%%

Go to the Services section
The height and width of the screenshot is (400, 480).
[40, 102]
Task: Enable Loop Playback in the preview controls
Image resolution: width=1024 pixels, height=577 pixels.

%%

Retype the material above, character for character.

Go to the Services section
The height and width of the screenshot is (400, 480).
[40, 102]
Task: Enable Loop Playback in the preview controls
Image resolution: width=1024 pixels, height=577 pixels.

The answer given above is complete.